What you will do:
1. In the issue thread about slow-loading Solr documents, how long did the search for "pauling" take to display results in OD2?
2. Continue the issue thread about slow-loading Solr documents, picking up after its final comment.

Article:
══════════

SolrDocuments with large full text fields load slowly

CGillen commented 1 year ago

Descriptive summary

Search results for works with large (h)OCR/extracted text load unacceptably slow. This is best seen when searching the OSU General Catalog collection. These works are dense articles with lots of text per page and hundreds of pages.

https://oregondigital.org/catalog?f%5Bnon_user_collections_ssim%5D%5B%5D=general-catalogs&locale=en&search_field=all_fields

These searches can take a minute or more to load. This is from fileset documents taking 1-5sec to load for each work returned.

This could probably be done by preventing the all text field from being returned unless we actually need it. Alternatively, I'd be ok with just getting the search results to speed up. We could look at why solr docs are pulled for filesets on searches and see if there's a way to work around it.

Expected behavior

Solr Documents for FileSets with large text content load consistently under 1sec.

Related work

https://issues.apache.org/jira/browse/SOLR-3191 An issue for excluding a field from solr search results exists but it seems abandoned

Accessibility Concerns

N/A

CGillen commented 1 year ago

It's still kind of bad, but it seems like it's improved for some reason. I'm guessing it's some of the work @wickr did on #2885. I don't think we can really get any better without removing full text hit highlighting, and even then I'm not sure how much better it would be.

shieldsb commented 1 year ago

I think it seems faster, too

petersec commented 1 year ago

@CGillen @shieldsb

From my test this morning --

it took 42 seconds to open the collection (using the link at top) in OD2
once opened, I conducted a search for pauling; results were displayed after 82 seconds
the same processes took 3 and 5 seconds in OD1

Given these results, I would suggest reopening this ticket for now, pending further conversation.

══════════

Extracted material:
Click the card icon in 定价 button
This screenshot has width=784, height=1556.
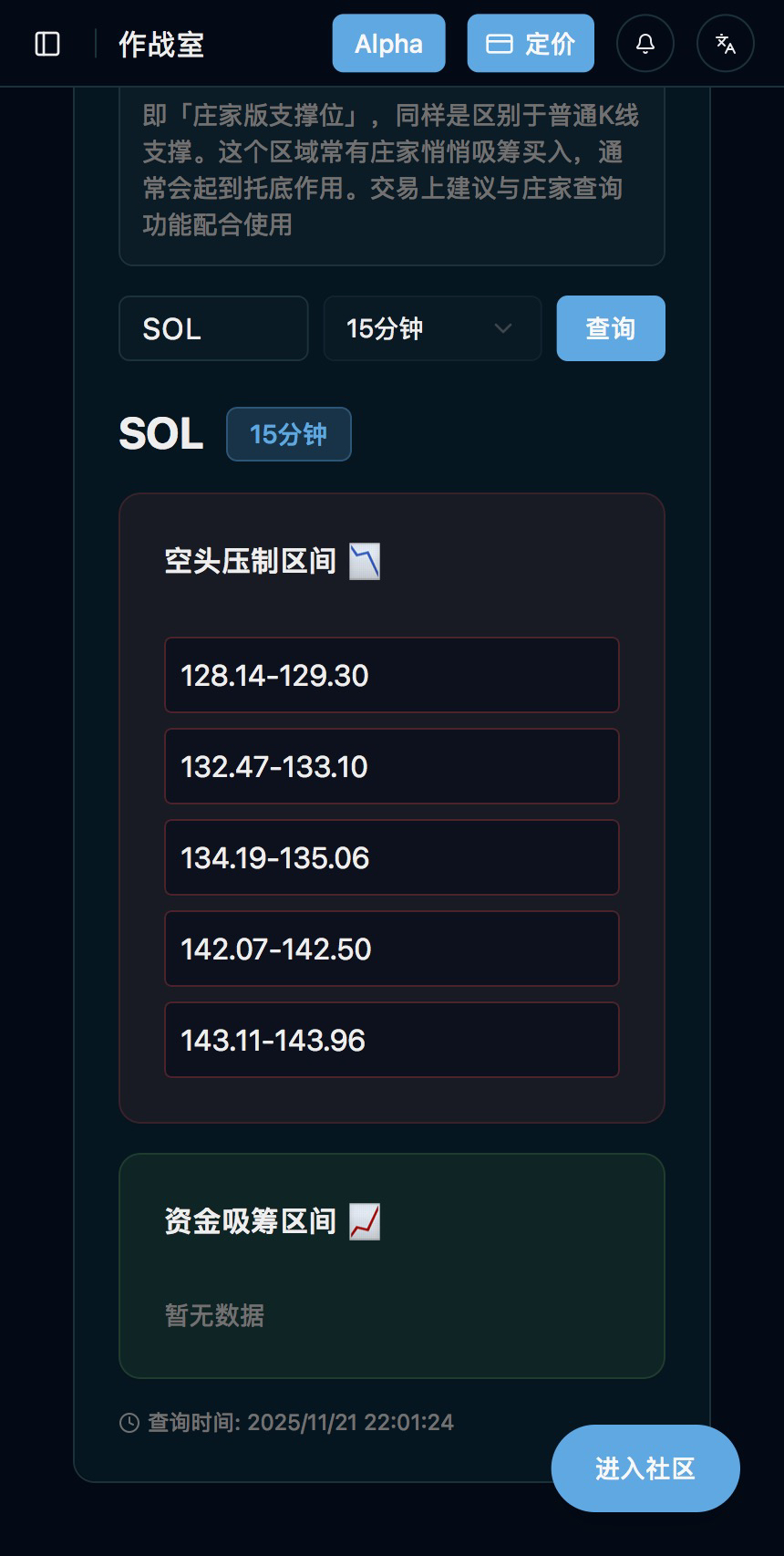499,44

══════════

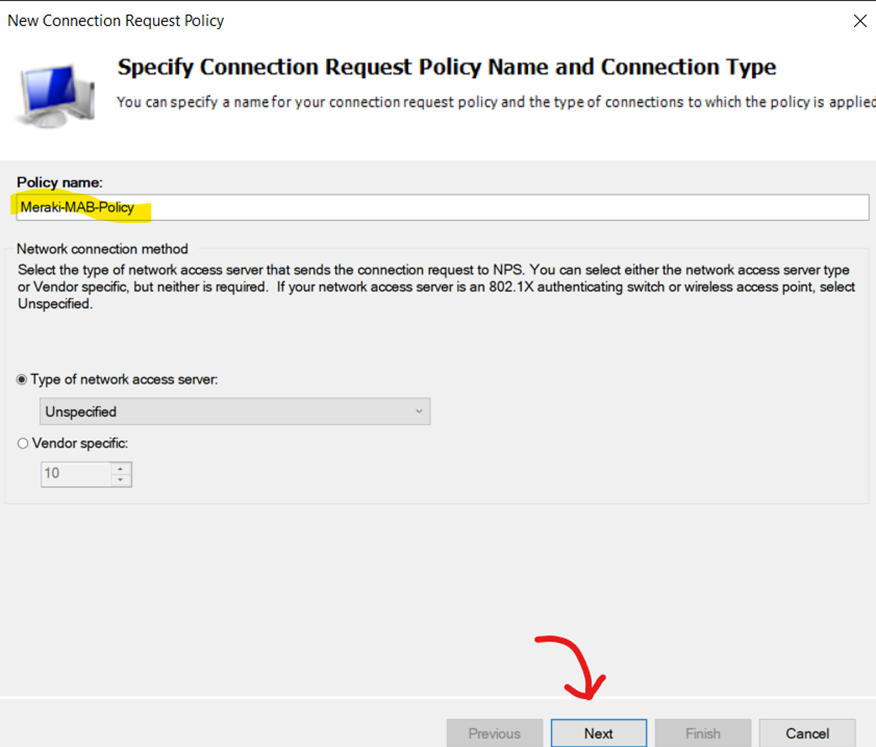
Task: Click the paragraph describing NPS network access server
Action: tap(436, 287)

══════════

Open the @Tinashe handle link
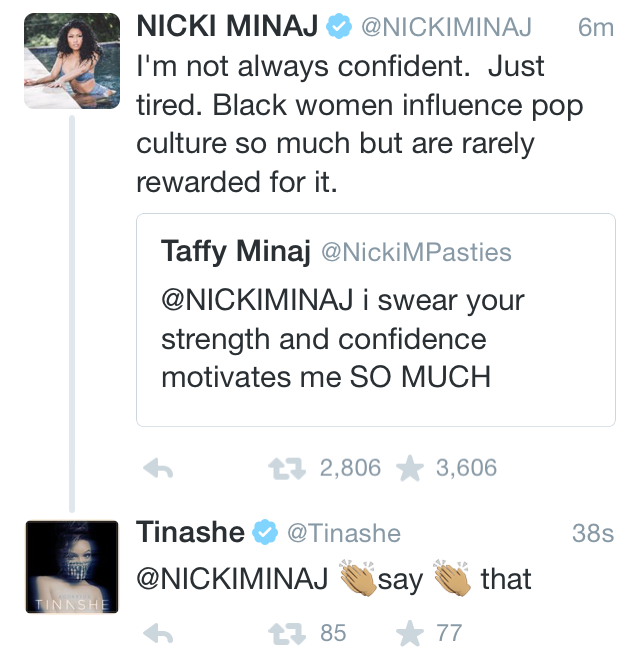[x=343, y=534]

══════════

Answers given:
1. 82 seconds.

2.
shieldsb commented 1 year ago

@petersec @CGillen The link in Chris' comment above is on production. Is there a similar test for staging?

petersec commented 1 year ago

@shieldsb @CGillen Presently, I don't think so. The General Catalogs collection on staging doesn't have any public objects in it.

shieldsb commented 1 year ago

@petersec @CGillen We are going to deploy to production on Monday, so let's leave this in QA until then and retest it after.

petersec commented 1 year ago

@shieldsb @CGillen I ran the same test today as was run on July 24:

it took 56 seconds to open the collection (using the link at top) in OD2 production
once opened, I conducted a search for pauling; after five minutes, I received a 504 Gateway Time-out message. No search results were returned.

CGillen commented 1 year ago

My solution to this will require a SUBSTANTIAL change to the system. We'd have to do a reindex & generate new derivatives for all content with OCR/extracted content. More than that, we'd also lose the ability to hit-highlight the OCR/extracted content within search results. Full text searching would be preserved.

Alternatively, we could skip OCR/text extraction altogether for these large PDFs and preserve it for the smaller ones. This would be a MUCH smaller change and could be done automatically based on a set length limit. This might lead to not being able to full text search the PDFs we skip, more testing would be necessary. Hit-highlighting would be preserved for smaller documents

Finally, we might look at updating Tesseract and re-doing ocr in hopes that it will cleanup and shrink the results a little, plus do some automatic cleanup, and maybe even ask for some manual cleanup. This would preserve both hit-highlighting and full text search, but might not actually accomplish all that much, especially compared to the first two options.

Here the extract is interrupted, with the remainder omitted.